With gene editing, however, Pedroni said, “we can effect a precise change where nothing else in the genome of that plant is affected.” This means faster and more precise changes that get seeds to farmers sooner.
She said the drought in California and the West, along with other climate change challenges, underscores the need to “use all the tools at our disposal if we’re going to succeed.” In addition to improving genetics, she pointed to soil health to create better roots and different pest management strategies.
Water remains one of the most scarce resources for many fruit, nut and vegetable growers, especially in California and the Southwest. Common Good Water is developing a paradigm that pays farmers for water they don’t use. It’s part of an incentive structure that chief development officer Val Fishman says is built into the company’s business model. Using existing technology from Netafim, she says the company has helped alfalfa farmers cut applied water by about half compared to the state average. Because California is a leading dairy state, alfalfa is a critical crop.
The underground drip technology is combined with best agronomic practices, she said, and other benefits follow, such as carbon sequestration, improved soil health and increased profit. The devices measure and a third party verifies how much water farmers have used.
“Our model is to actually pay them based on the amount of water they save,” Fishman said.
Micro-irrigation and other control measures prevent precious drops of water from escaping from the plants for which they are intended. And while Common Good Water accounts for actual water used, Daniele Zaccaria, an agricultural water management specialist at the University of California, Davis, said not all innovations do.
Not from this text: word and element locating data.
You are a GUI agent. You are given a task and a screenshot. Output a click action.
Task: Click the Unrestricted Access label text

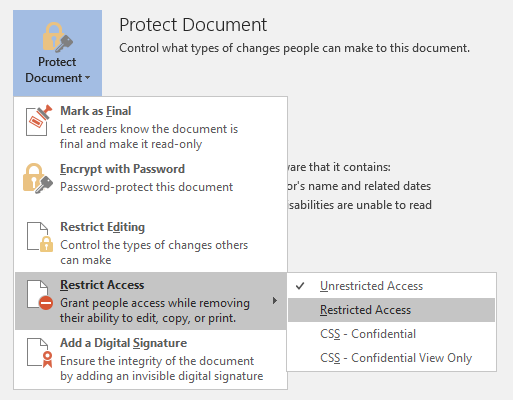coord(371,286)
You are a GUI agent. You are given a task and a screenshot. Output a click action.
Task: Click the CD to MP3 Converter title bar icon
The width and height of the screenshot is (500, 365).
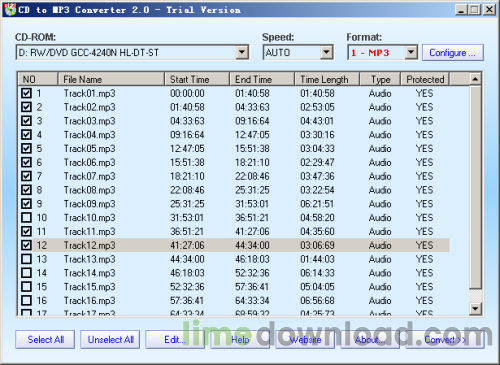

He said water use is now approaching 96 percent efficiency in California, meaning very little is wasted. But he cautions that this also does not mean water use is sustainable.
“Still, (we’re) overdrawing the aquifers and (we’re) overdistributing the rivers,” he said, so efficiency and sustainability are really separate issues. He said engineering can improve how and when water is moved, and while that often translates into higher yields, it also means there’s often a net increase in overall water use as more acres are irrigated.
“Unless we create a framework for better water accounting and somehow put in place a way to maximize the amount of water allocated and the net benefit of that water allocation per acre, we will not achieve the community’s goal of reducing (water use) “, he said.
If the goal of sustainable water use is to conserve groundwater, he explained, then water management practices that increase crop yield per acre and therefore encourage more acres to be irrigated are not the tools to achieve it.
Common Good Water, Fishman said, hopes to achieve actual conservation in addition to providing a new source of income for farmers. She said that’s why they commit to working with a farm for seven years.
“The reason we stay on the farm is to make sure that those water savings are achieved, that they get the yield that they want, that they apply the right amount of water, that they have a very strong pest management system and all of those things,” she said. The company hopes to expand into other cultures as well.
The requirements of the Sustainable Groundwater Management Act and the ongoing drought will no doubt cause many farms to continue to look for water solutions.